WHAT TO DO
Copy out the lines of the material word for word, beginning with the line containing "This screenshot has height=812, width=1487." and continuing through the line containing "[x=349, y=80]", including both of those lines.
** BEGIN DATA EXCERPTS **
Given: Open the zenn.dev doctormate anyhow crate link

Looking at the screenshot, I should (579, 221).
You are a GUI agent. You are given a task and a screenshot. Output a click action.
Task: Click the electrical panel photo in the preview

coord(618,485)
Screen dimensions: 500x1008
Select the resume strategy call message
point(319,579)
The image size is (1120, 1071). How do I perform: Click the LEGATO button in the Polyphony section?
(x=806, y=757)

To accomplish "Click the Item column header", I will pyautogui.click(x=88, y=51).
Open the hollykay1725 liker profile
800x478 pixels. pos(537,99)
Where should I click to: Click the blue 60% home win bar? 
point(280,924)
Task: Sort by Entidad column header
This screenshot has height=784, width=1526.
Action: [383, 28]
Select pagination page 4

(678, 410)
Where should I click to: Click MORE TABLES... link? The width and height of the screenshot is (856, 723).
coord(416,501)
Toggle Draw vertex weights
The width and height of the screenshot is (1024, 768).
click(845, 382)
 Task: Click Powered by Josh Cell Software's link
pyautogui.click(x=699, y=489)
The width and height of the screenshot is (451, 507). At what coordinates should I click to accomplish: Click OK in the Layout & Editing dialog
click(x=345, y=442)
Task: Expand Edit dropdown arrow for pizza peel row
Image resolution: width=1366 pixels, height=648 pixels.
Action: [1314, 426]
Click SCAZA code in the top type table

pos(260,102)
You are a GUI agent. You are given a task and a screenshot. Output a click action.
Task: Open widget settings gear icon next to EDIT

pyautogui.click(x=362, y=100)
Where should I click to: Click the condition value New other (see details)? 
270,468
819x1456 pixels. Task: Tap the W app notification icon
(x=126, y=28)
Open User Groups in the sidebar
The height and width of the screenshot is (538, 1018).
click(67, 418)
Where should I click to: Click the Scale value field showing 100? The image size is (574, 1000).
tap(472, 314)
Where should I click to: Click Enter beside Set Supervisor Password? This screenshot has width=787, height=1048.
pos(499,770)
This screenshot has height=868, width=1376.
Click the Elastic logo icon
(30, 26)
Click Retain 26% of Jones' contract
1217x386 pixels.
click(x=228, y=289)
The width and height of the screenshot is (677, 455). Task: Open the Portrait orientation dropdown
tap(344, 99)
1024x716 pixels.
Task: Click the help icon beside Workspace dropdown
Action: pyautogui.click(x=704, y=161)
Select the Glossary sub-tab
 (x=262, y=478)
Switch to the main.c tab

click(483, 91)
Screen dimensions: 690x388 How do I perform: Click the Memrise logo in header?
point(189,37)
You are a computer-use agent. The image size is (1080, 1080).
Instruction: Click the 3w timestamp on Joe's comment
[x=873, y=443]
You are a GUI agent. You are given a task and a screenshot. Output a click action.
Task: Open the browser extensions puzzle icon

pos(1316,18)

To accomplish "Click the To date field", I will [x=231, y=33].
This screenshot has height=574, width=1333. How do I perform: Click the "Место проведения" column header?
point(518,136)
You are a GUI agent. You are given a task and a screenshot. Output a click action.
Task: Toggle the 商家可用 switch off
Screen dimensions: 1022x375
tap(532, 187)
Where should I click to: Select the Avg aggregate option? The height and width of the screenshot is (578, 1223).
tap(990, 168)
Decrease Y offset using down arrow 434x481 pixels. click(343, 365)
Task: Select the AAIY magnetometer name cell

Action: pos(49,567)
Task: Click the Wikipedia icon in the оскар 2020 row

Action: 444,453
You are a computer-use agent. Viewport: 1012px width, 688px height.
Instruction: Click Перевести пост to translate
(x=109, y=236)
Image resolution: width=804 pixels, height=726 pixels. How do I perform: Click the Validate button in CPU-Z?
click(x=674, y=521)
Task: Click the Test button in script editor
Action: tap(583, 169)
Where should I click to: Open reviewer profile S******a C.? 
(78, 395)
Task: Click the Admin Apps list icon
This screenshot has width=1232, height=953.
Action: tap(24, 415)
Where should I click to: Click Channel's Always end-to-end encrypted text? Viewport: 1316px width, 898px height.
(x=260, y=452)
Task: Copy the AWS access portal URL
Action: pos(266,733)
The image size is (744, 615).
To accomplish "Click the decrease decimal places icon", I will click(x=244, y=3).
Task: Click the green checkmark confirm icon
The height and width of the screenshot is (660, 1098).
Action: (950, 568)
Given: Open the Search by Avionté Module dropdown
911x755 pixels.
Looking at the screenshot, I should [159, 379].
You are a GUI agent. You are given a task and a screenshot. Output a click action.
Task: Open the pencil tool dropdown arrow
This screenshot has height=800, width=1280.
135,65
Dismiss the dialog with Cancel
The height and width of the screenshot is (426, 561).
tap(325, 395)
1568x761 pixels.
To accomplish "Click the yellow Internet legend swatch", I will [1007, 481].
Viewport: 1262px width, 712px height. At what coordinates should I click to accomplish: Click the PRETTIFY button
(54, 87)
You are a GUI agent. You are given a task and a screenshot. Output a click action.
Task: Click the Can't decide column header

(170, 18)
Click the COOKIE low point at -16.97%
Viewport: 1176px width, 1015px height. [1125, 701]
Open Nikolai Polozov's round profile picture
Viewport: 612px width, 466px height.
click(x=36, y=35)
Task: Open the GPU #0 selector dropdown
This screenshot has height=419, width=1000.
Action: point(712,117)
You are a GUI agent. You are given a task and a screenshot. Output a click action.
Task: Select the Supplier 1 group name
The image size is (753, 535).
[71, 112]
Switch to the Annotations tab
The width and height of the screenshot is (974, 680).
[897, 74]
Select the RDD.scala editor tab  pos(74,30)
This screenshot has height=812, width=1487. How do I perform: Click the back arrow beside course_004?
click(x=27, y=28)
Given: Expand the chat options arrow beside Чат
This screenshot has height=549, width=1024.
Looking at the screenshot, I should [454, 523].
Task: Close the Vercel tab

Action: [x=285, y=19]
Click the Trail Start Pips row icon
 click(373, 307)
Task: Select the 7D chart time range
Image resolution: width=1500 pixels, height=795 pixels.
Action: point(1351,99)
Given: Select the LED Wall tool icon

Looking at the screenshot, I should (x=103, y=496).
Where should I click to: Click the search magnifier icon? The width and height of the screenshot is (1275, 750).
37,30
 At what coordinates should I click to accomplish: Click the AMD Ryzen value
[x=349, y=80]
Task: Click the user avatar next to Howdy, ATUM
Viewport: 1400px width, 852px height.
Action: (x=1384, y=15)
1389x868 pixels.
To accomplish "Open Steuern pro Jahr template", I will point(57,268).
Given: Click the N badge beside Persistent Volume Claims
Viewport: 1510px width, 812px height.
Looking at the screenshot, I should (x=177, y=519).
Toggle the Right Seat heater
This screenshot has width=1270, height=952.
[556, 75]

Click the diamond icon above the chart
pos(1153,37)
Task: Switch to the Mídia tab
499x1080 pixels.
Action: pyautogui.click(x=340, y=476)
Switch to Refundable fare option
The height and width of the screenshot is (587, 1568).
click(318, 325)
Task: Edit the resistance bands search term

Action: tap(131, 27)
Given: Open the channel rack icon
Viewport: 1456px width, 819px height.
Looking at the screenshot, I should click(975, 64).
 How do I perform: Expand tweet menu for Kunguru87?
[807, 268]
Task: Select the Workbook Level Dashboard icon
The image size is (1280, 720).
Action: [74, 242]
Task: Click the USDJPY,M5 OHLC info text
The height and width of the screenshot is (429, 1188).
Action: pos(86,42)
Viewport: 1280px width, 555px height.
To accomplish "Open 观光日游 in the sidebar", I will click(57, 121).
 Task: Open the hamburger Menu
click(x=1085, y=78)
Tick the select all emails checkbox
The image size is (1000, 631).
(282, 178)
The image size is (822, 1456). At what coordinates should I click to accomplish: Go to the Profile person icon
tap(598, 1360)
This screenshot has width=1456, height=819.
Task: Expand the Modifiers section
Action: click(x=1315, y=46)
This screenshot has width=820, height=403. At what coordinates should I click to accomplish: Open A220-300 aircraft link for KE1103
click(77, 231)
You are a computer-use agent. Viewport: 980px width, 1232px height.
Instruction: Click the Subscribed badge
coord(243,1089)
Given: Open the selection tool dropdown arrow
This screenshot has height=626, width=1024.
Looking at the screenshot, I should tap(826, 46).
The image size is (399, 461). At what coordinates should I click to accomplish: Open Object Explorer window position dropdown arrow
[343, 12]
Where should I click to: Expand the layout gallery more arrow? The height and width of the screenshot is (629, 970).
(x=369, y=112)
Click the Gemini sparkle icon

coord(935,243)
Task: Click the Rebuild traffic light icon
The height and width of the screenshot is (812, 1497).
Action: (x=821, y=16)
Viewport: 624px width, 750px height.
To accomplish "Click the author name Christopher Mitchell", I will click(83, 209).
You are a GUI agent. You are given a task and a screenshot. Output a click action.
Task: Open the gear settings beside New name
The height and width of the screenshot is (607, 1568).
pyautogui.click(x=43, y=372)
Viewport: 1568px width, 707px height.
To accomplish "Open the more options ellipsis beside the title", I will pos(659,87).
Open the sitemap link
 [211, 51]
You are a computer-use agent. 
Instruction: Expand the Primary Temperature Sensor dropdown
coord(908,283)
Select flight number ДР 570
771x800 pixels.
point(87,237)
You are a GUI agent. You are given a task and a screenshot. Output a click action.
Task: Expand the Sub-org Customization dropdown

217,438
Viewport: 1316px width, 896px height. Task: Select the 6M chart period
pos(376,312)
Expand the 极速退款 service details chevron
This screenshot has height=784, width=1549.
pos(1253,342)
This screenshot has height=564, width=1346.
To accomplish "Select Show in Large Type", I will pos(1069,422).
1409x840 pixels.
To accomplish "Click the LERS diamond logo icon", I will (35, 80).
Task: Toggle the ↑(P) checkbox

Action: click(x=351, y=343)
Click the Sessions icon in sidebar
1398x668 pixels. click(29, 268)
** END DATA EXCERPTS **
SOLUTION TO THIS EXERCISE
This screenshot has height=812, width=1487. How do I perform: Click the back arrow beside course_004?
click(x=27, y=28)
Given: Expand the chat options arrow beside Чат
This screenshot has height=549, width=1024.
Looking at the screenshot, I should [454, 523].
Task: Close the Vercel tab

Action: [x=285, y=19]
Click the Trail Start Pips row icon
 click(373, 307)
Task: Select the 7D chart time range
Image resolution: width=1500 pixels, height=795 pixels.
Action: point(1351,99)
Given: Select the LED Wall tool icon

Looking at the screenshot, I should (x=103, y=496).
Where should I click to: Click the search magnifier icon? The width and height of the screenshot is (1275, 750).
37,30
 At what coordinates should I click to accomplish: Click the AMD Ryzen value
[x=349, y=80]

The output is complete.